### Dataset records

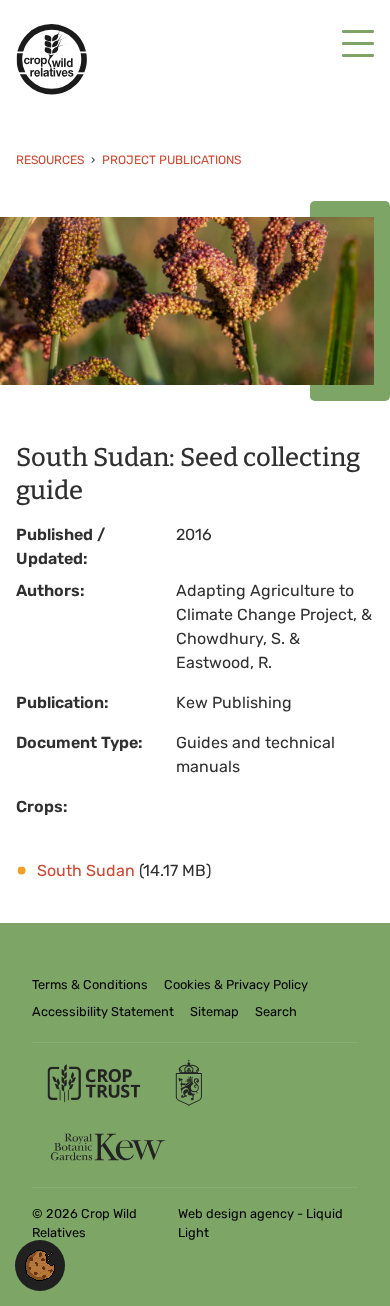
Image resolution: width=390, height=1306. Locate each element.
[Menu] (358, 44)
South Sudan (86, 870)
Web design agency (237, 1213)
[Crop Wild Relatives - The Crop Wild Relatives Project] (51, 59)
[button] (40, 1264)
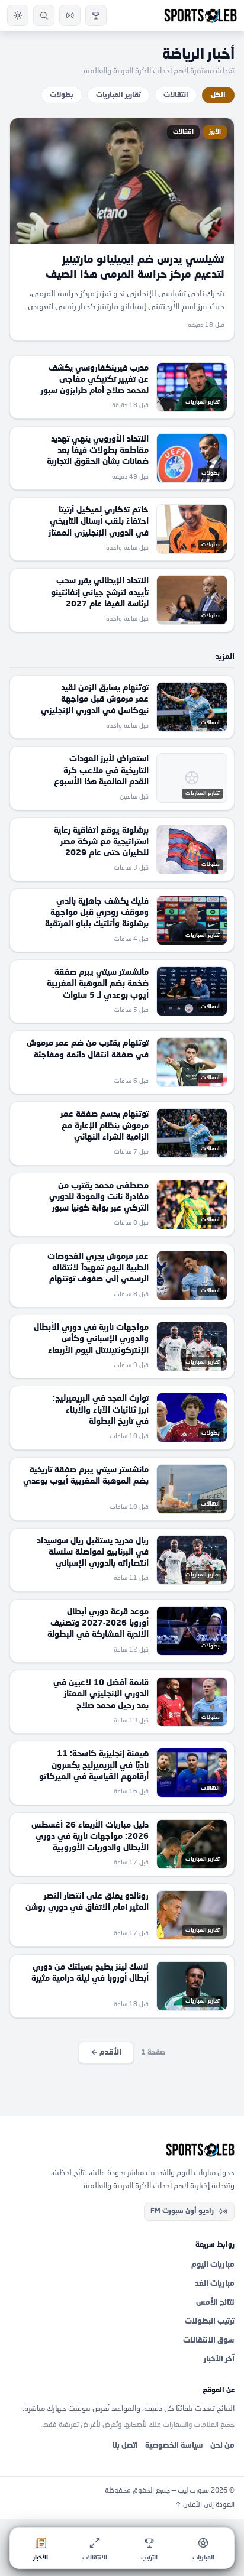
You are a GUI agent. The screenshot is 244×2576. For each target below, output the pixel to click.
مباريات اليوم (213, 2265)
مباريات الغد (215, 2284)
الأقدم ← (106, 2052)
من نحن (222, 2446)
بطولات (61, 95)
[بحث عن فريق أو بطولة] (43, 15)
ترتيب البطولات (210, 2321)
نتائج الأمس (215, 2302)
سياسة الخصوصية (174, 2446)
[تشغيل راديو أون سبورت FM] (70, 15)
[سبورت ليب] (122, 2150)
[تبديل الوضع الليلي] (17, 15)
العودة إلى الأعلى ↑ (205, 2505)
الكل (218, 95)
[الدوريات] (96, 15)
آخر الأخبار (219, 2359)
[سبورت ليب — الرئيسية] (200, 15)
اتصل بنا (125, 2446)
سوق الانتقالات (209, 2340)
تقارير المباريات (118, 95)
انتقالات (175, 95)
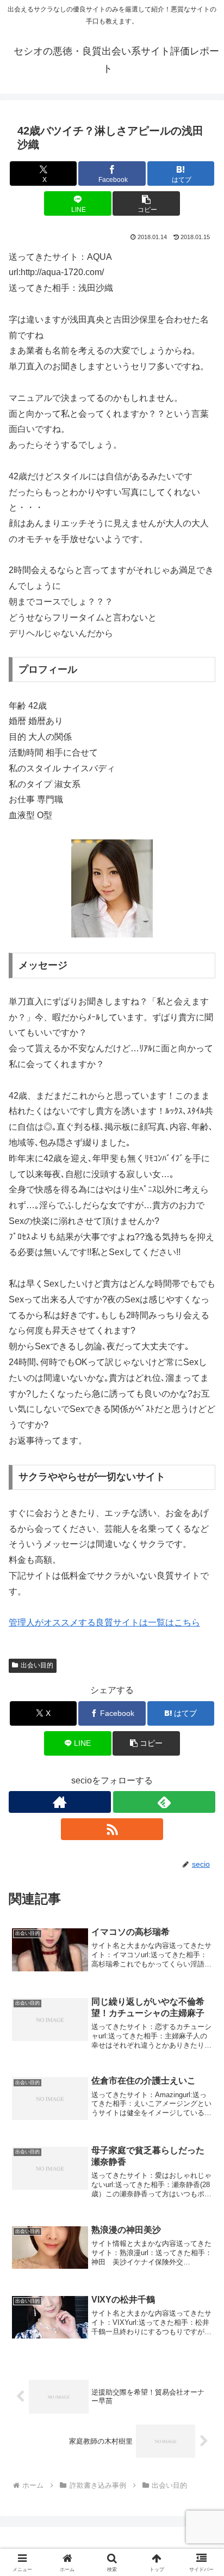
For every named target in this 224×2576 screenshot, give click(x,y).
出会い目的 (37, 1665)
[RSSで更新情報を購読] (112, 1829)
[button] (146, 203)
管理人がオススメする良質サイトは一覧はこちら (104, 1622)
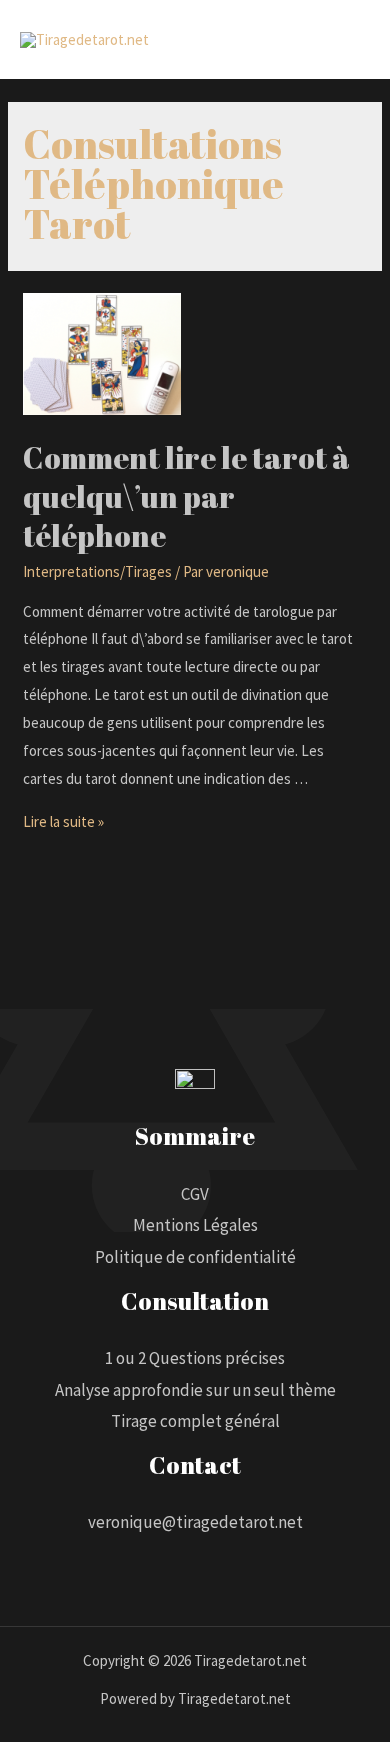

######

[Task to carry out]
Set the pictures aside and restate word for word only the lines from the line containing "[الدوريات] (96, 15)" through the end of the entries above, both included.

[Expected output]
[الدوريات] (96, 15)
آخر الأخبار (219, 2359)
[سبورت ليب — الرئيسية] (200, 15)
اتصل بنا (125, 2446)
سوق الانتقالات (209, 2340)
تقارير المباريات (118, 95)
انتقالات (175, 95)
For every named target in this 224×2576 screenshot, give click(x,y).
出会い目的 (37, 1665)
[RSSで更新情報を購読] (112, 1829)
[button] (146, 203)
管理人がオススメする良質サイトは一覧はこちら (104, 1622)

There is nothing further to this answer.